Stabilities and structures of islet amyloid polypeptide (IAPP22–28) oligomers: From dimer to 16-mer

The formation of amyloid fibrils is associated with many age-related degenerative diseases. Nevertheless, the molecular mechanism that directs the nucleation of these fibrils is not fully understood. Here, we performed MD simulations for the NFGAILS motif of hIAPP associated with the type II diabetes to estimate the stabilities of hIAPP22–28 protofibrils with different sizes: from 2 to 16 chains. In addition, to study the initial self-assembly stage, 4 and 8 IAPP22–28 chains in explicit solvent were also simulated.
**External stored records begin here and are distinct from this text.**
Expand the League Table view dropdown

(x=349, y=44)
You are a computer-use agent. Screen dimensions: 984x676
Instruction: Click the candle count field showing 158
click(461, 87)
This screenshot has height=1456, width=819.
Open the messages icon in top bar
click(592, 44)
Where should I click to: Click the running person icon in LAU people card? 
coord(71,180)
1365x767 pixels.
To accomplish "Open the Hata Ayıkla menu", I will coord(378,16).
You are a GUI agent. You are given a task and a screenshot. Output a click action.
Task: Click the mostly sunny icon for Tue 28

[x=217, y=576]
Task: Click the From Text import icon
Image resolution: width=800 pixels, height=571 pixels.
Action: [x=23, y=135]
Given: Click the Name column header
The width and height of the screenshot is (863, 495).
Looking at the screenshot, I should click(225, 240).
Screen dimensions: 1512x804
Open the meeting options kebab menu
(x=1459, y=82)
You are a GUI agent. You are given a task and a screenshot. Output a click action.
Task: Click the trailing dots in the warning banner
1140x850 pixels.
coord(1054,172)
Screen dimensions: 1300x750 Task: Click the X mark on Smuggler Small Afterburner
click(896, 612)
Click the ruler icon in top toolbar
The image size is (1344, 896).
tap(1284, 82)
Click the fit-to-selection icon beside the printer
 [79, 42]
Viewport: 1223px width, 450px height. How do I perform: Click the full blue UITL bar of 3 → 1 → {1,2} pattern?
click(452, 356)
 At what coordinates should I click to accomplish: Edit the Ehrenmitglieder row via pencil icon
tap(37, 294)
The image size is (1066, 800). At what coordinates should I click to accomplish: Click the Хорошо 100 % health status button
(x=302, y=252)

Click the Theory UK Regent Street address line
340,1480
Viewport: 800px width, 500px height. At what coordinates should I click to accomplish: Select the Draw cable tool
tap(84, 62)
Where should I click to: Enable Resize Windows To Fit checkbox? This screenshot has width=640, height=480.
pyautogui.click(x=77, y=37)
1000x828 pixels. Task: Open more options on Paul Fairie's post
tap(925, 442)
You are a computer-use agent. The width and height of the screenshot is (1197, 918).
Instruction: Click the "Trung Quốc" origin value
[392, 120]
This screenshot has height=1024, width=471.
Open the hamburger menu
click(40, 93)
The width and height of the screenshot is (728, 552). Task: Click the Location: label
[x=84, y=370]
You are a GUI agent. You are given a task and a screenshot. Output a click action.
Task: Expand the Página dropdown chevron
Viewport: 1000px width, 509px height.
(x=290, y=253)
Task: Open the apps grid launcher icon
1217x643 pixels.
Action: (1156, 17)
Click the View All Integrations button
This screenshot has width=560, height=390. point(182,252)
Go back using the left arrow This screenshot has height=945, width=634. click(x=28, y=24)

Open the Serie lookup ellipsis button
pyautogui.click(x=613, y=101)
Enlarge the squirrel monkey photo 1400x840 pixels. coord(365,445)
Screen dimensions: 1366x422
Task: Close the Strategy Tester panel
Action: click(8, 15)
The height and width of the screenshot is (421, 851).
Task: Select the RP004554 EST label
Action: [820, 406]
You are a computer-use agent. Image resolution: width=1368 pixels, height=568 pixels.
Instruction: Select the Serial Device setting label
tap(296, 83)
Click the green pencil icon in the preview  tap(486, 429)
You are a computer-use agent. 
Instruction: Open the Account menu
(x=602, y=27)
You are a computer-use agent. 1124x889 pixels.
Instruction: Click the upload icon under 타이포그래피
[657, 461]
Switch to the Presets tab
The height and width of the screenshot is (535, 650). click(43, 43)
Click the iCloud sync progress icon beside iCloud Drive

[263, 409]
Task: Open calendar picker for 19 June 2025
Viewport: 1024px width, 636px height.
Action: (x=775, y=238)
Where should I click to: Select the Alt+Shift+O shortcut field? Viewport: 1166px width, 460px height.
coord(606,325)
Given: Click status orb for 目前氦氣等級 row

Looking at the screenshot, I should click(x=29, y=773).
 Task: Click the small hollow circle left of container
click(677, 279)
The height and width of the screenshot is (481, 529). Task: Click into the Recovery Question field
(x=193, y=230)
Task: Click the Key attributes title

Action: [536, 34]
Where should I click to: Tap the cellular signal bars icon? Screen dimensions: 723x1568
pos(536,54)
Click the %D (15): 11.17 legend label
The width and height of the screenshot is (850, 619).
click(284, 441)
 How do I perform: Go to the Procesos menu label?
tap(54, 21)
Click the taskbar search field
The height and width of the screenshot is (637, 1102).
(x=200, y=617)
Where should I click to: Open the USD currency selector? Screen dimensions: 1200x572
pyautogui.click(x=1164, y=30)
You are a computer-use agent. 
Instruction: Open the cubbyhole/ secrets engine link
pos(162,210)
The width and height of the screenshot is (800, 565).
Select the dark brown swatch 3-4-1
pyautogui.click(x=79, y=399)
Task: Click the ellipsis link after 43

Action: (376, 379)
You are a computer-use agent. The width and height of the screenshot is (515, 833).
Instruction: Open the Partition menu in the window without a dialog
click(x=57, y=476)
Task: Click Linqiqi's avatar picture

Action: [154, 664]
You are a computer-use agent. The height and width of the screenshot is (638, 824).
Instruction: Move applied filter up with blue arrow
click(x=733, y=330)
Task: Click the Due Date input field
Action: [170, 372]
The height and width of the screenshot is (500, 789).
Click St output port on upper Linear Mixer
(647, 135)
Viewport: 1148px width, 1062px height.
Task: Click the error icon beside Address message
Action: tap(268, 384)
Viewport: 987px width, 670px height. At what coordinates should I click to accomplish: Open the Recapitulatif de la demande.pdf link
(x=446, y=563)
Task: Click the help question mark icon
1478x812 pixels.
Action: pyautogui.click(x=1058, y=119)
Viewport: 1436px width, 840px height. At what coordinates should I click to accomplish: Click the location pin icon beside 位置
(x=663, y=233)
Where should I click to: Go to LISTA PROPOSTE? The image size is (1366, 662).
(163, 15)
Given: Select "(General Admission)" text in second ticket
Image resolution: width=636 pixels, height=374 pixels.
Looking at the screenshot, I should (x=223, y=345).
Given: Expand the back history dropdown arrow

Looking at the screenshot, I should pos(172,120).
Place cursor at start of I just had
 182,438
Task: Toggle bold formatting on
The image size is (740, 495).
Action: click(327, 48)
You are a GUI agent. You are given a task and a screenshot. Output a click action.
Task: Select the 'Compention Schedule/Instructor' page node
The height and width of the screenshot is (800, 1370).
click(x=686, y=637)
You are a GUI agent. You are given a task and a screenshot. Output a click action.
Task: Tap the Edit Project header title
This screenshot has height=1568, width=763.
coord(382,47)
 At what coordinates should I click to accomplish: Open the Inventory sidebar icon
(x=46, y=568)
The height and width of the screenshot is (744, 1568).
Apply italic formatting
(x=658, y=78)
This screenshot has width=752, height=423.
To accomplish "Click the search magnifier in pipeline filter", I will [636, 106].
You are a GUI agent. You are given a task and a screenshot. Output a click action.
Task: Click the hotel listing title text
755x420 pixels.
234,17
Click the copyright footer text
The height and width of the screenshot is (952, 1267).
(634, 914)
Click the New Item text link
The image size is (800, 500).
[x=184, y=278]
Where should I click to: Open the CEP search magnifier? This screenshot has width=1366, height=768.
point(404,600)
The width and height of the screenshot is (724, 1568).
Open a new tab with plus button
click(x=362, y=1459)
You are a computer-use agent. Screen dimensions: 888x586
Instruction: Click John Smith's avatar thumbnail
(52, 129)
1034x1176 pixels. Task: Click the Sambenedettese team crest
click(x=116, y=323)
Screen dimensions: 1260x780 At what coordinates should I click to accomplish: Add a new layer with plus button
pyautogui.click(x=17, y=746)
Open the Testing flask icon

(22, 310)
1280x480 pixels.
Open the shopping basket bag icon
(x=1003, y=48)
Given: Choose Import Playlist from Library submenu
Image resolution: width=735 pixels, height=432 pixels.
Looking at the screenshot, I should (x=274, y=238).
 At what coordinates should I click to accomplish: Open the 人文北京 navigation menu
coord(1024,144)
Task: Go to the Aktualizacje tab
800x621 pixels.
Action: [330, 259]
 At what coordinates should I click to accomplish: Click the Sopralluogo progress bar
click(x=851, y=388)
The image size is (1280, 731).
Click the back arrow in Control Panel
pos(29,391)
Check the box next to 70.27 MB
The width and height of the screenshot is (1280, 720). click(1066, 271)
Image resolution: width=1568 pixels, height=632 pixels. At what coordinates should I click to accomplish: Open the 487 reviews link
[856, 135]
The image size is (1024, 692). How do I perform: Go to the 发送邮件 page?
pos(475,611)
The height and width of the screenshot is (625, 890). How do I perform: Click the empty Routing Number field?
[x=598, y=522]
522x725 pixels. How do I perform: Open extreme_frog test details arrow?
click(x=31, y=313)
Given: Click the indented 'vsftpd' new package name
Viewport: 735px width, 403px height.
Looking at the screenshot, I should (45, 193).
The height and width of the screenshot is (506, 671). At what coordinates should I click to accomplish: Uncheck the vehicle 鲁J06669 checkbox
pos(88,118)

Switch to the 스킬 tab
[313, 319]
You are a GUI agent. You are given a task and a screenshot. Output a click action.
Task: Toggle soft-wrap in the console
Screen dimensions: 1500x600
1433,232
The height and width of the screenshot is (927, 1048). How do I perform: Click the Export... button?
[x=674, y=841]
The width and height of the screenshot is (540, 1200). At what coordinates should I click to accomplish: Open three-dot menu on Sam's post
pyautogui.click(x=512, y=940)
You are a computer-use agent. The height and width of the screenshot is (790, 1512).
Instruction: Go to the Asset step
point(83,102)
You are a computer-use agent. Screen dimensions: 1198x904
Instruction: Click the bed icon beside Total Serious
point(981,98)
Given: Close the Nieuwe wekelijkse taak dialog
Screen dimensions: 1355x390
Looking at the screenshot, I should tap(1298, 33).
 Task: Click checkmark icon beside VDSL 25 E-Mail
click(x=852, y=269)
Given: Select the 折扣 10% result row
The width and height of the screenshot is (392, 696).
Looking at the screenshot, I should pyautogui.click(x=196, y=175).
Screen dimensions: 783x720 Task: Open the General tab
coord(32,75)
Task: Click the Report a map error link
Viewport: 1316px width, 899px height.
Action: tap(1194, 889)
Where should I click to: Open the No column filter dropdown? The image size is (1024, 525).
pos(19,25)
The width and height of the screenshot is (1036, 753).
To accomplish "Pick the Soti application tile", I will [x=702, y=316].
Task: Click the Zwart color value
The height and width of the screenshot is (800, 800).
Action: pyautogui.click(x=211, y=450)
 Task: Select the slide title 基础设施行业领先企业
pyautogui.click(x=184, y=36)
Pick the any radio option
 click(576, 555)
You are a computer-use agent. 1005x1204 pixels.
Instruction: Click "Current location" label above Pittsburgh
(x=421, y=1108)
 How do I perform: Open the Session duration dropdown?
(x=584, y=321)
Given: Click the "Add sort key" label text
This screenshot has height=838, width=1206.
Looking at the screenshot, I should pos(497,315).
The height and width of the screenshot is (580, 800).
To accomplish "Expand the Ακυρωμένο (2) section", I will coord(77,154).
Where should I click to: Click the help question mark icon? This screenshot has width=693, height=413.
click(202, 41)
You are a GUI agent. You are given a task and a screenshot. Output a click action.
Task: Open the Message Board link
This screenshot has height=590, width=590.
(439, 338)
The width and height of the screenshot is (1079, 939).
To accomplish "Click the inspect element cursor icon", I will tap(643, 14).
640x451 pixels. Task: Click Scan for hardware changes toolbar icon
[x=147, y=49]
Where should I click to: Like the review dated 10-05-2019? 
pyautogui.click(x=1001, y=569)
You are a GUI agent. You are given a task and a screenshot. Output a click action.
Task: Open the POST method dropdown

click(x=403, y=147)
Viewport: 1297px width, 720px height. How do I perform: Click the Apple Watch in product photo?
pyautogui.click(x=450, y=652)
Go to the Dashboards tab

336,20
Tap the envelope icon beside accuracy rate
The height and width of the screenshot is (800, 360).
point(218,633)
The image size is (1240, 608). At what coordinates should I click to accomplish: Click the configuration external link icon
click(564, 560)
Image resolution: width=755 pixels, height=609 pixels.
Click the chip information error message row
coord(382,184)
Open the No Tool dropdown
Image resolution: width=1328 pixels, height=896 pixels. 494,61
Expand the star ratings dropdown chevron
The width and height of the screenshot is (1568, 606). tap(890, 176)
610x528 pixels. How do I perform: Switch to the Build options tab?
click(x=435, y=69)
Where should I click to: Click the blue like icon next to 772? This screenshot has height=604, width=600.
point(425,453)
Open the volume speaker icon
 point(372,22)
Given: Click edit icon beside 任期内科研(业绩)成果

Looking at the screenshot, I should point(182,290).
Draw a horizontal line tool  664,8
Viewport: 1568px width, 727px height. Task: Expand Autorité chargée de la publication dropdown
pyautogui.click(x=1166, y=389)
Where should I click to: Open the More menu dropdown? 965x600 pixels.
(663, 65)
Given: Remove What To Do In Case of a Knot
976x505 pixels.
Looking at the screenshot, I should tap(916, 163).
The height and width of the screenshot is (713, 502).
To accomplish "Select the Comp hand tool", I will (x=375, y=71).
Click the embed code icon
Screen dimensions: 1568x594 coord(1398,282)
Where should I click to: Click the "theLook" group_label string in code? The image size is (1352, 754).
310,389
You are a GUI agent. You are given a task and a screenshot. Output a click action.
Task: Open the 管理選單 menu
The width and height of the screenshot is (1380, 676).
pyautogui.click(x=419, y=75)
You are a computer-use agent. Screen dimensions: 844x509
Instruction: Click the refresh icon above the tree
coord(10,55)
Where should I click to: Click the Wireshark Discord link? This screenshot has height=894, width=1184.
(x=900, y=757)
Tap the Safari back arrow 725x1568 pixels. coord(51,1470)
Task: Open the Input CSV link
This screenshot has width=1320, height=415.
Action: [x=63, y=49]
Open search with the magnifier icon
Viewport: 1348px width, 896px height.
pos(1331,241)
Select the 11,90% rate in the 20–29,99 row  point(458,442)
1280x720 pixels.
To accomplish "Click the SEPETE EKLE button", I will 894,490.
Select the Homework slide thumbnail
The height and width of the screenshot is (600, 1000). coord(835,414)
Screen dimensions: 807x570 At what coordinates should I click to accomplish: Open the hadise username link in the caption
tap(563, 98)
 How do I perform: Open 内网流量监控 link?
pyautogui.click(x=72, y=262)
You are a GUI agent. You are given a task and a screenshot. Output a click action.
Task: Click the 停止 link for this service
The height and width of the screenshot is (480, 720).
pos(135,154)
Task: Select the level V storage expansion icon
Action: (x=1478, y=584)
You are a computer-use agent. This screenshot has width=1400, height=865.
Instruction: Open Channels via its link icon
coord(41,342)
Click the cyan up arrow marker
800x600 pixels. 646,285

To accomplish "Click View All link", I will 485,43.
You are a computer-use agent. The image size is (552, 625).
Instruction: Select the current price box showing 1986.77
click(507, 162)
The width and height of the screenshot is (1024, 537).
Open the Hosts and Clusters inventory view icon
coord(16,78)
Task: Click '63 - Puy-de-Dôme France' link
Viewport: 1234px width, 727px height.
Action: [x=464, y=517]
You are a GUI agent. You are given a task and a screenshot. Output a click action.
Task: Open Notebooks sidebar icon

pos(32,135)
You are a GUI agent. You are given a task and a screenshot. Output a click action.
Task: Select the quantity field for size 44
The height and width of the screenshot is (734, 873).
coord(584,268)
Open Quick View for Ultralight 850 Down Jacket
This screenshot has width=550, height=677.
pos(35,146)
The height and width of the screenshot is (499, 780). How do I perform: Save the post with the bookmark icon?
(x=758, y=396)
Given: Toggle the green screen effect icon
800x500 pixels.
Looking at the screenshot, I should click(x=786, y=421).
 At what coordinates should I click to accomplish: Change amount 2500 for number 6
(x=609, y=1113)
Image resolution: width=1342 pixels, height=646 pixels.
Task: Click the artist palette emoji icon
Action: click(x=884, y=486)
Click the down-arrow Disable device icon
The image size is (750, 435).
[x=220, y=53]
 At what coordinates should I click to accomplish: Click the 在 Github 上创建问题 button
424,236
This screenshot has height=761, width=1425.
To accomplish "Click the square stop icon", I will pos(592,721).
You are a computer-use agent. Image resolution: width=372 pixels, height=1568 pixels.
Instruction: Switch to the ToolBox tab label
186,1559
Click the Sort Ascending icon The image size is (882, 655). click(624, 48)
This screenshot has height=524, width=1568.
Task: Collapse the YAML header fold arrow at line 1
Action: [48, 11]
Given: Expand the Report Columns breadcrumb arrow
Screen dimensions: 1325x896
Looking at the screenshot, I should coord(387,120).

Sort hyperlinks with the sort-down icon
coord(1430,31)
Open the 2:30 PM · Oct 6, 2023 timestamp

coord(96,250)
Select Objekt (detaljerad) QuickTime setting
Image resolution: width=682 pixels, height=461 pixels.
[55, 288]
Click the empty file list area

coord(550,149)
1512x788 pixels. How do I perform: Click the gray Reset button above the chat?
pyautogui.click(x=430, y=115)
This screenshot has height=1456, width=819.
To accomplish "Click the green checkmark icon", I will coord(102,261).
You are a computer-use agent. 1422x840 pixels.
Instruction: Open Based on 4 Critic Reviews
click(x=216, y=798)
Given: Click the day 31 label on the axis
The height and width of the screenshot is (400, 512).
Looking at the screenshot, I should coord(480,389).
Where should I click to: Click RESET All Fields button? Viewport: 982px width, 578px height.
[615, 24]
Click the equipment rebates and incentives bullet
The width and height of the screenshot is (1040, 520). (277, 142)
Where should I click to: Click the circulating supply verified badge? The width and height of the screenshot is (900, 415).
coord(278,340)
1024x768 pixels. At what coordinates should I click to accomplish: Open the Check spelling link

Our results indicate that the ordered protofibrils with no more than 16 hIAPP22–28 chains will be structurally stable in two layers, while one-layer or three-layer models are not stable as expected. Furthermore, the oligomerization simulations show that the initial coil structures of peptides can quickly aggregate and convert to partially ordered β-sheet-rich oligomers. Based on the obtained results, we found that the stability of an IAPP22–28 oligomer was not only related with its size but also with its morphology. The driving forces to form and stabilize an oligomer are the hydrophobic effects and backbone H-bond interaction. Our simulations also indicate that IAPP22–28 peptides tend to form an antiparallel strand orientation within the sheet. Our finding can not only enhance the understanding about potential mechanisms of hIAPP nuclei formation and the extensive structural polymorphisms of oligomers, but also provide valuable information to develop potential β-sheet formation inhibitors against type II diabetes.